■ **The problem**
Copy the lines word for word, beginning with the line containing "The image size is (750, 545)." and continuing through the line containing "center [78, 458].". Leave the pictures out of your copy.

■ **Study material**
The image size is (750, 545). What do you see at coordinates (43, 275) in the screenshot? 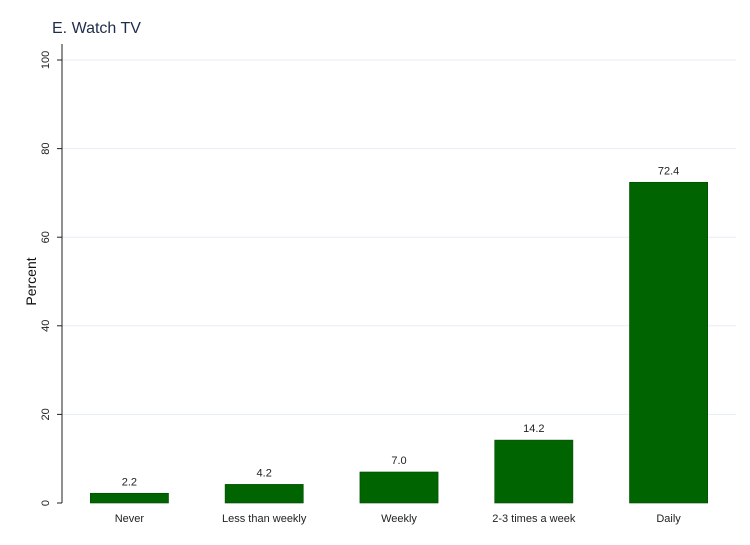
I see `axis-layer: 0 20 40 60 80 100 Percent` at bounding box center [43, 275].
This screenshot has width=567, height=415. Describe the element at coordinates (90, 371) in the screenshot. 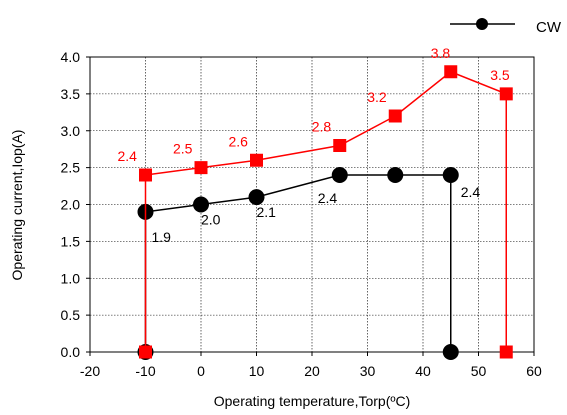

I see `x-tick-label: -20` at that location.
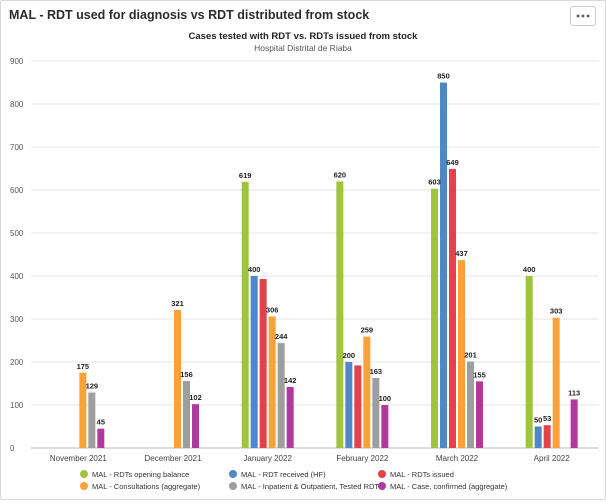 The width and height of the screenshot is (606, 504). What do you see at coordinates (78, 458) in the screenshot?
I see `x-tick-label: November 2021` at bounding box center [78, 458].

--

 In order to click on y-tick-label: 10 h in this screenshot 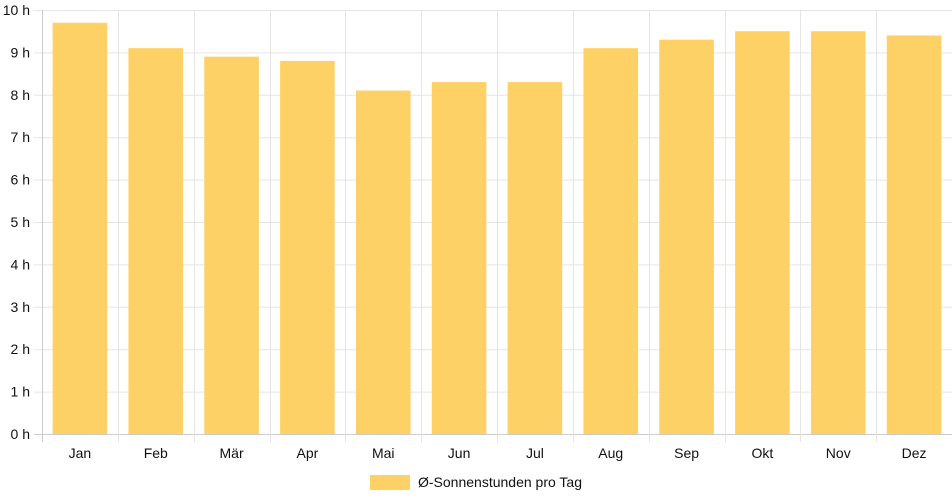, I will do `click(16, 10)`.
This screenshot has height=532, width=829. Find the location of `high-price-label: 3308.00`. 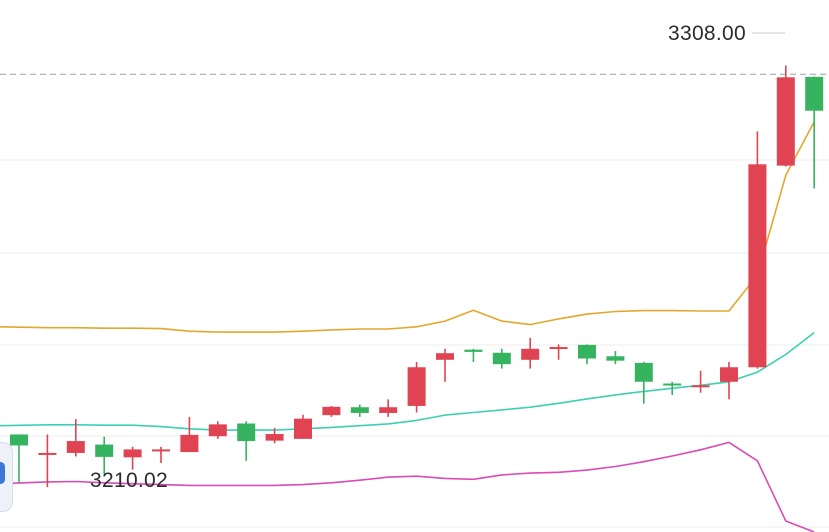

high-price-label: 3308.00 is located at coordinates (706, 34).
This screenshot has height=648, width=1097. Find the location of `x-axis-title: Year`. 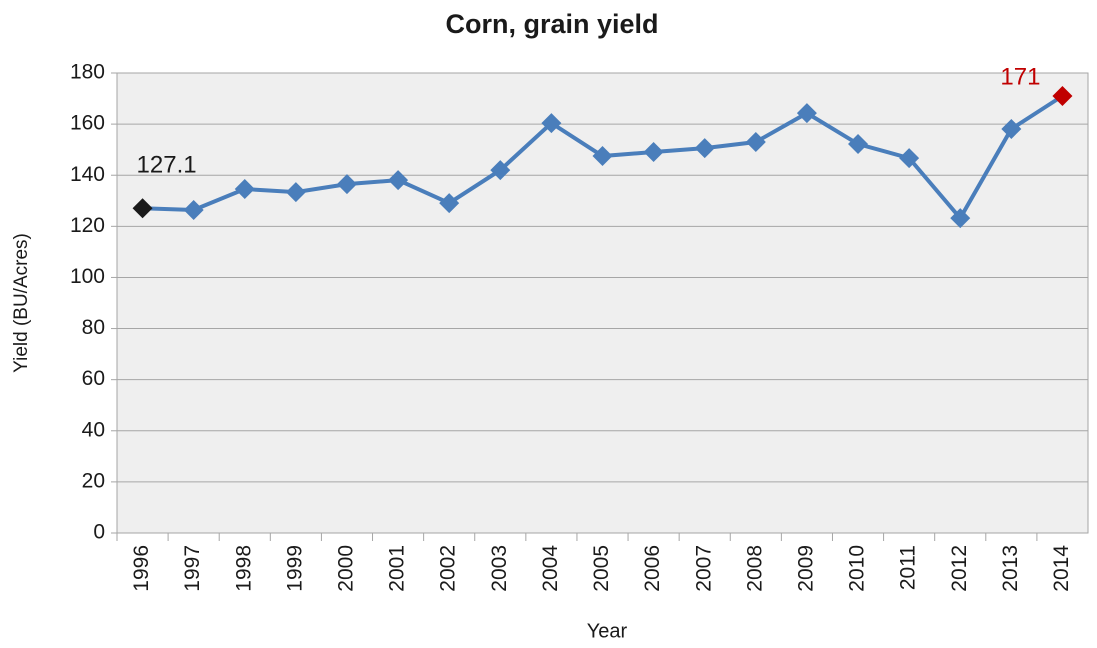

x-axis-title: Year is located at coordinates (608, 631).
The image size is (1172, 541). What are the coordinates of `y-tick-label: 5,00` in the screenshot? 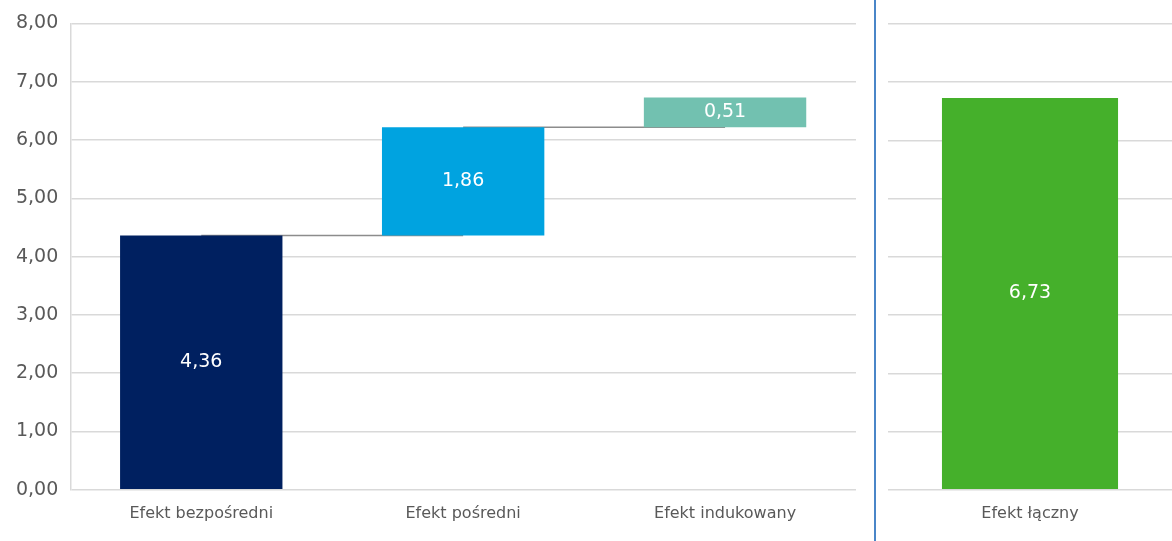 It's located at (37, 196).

==

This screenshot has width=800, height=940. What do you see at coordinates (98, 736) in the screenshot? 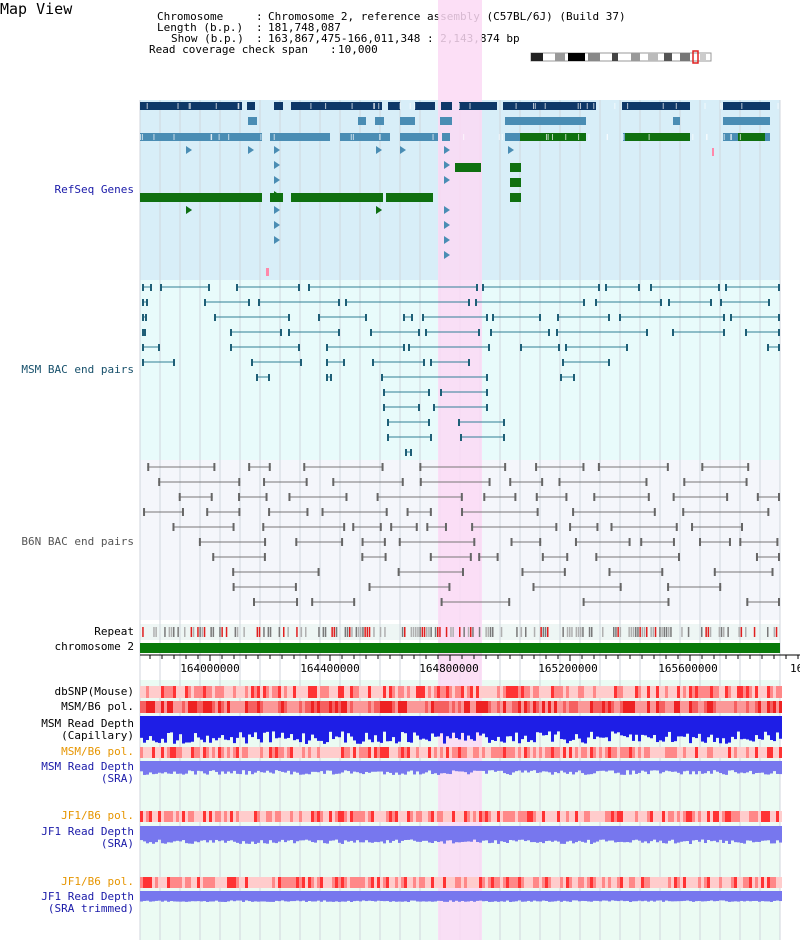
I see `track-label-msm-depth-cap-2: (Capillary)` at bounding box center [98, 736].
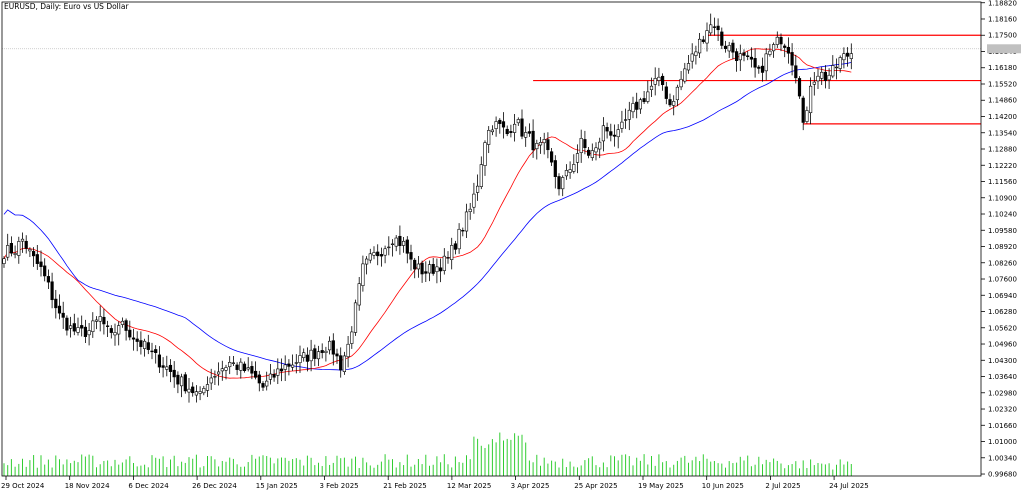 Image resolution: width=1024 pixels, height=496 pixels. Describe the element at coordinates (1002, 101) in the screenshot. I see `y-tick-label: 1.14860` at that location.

■ **Answer for this exercise**
The image size is (750, 545). What do you see at coordinates (43, 275) in the screenshot? 
I see `axis-layer: 0 20 40 60 80 100 Percent` at bounding box center [43, 275].
This screenshot has width=567, height=415. Describe the element at coordinates (90, 371) in the screenshot. 

I see `x-tick-label: -20` at that location.
 The width and height of the screenshot is (606, 504). What do you see at coordinates (78, 458) in the screenshot?
I see `x-tick-label: November 2021` at bounding box center [78, 458].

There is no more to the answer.